Challenge 1: Gather every line of the entries that contains the word "height".

Thanks everyone for the support and words of experience and wisdom....
I drove to va beach this morning to watch my old coworker play softball.... my old team.... i was able to drink a couple beers and share some fun stories... i'm glad i was able to spend the afternoon with golden friends... and they heard about my new boyfriend and i said, yeah we just broke up last night...
Then Sean started calling and texting again.... so i told my coworkers... oh, its my other boyfriend... a Navy Seal who just got back from Iraq..... they got a laugh out of that... (i had many laughs this afternoon...)
Oh, and i had a long time to think on the drive to the beach.... i thought, i didn't do anything "wrong"... i was true to myself... i never did reply to TG's "f u" text and i have no intention of doing so....
About the trust thing... that's right i didn't trust him... and wisely so....but he knew that already ... so i feel he overreacted with the "f u".. and "i never want to see you again."... that's extreme i think...
A stand up guy, would have called me ... explained where he was going and when he was coming back... so that i wouldn't worry... I sensed it from the "i won't be home tonight" text and when he didn't answer... that something was very wrong... i agree that i think he was just looking for an excuse to get mad and send the mean text...
IF i didn't go to the neighbors... and essentially got my answer... i would have spent all day today and all weekend a nervous wreck..
Wow, he sounds even MORE like my ex after what you just wrote.....just be happy you spared yourself the heartache that would come
~~Tiny
I want
~Karen˙·٠•●♥Ƹ̵̡Ӝ
In an odd way... this whole thing reminds me of a relationship i had back when i was 18..... (right before my boyfriend Florida)....

Data excerpts:
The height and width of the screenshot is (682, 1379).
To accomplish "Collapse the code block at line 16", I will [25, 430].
* * *
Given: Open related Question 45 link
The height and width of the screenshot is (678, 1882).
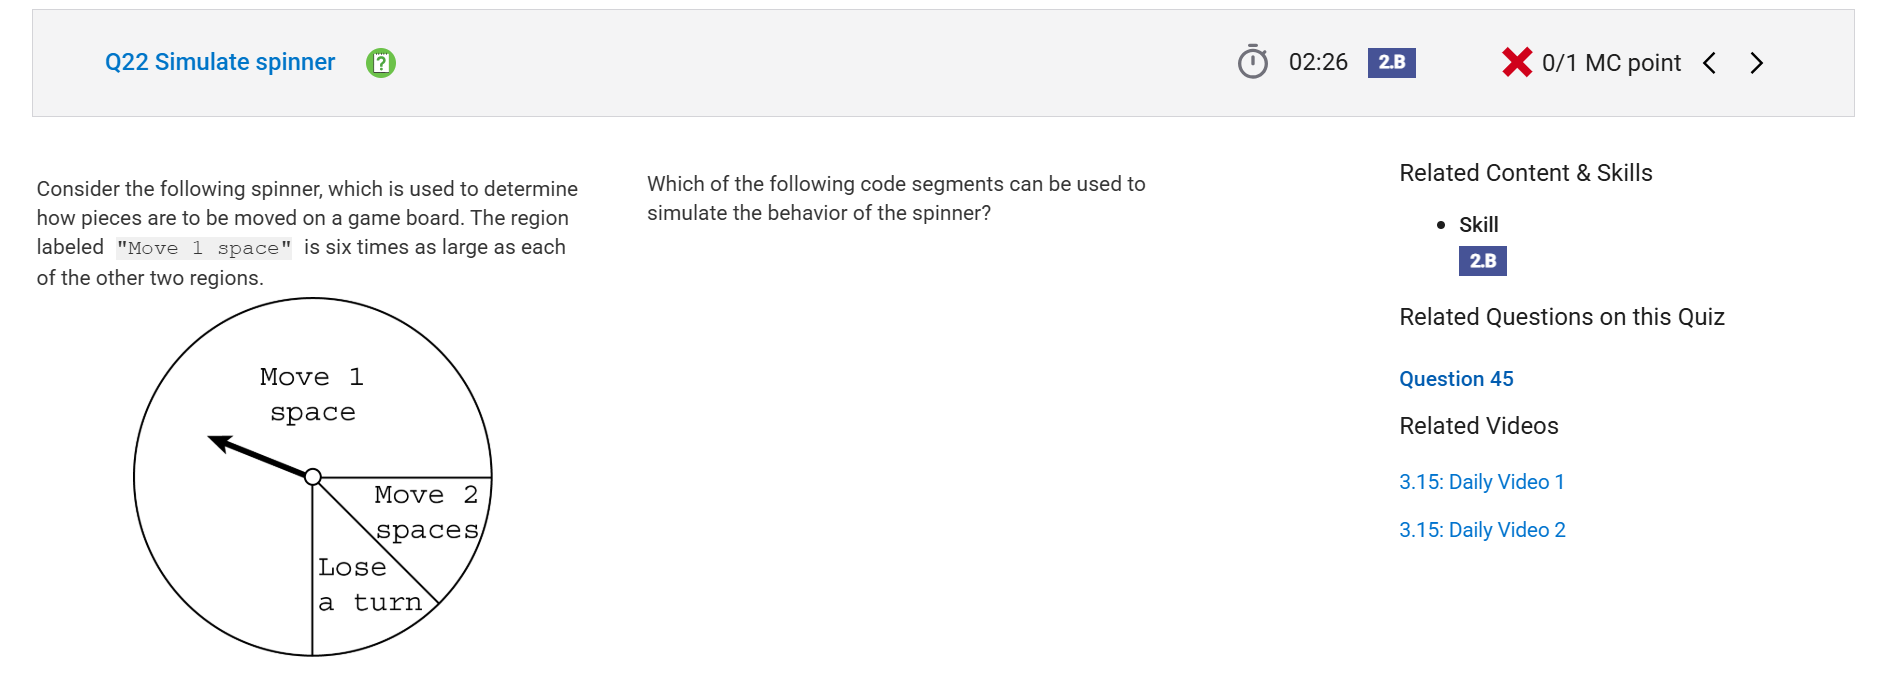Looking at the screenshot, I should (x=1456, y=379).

Challenge 2: List each distinct phrase that the post places inside double quotation marks.

Task output 1:
The height and width of the screenshot is (682, 1379).
The height and width of the screenshot is (678, 1882).

Task output 2:
- wrong
- f u
- i never want to see you again.
- i won't be home tonight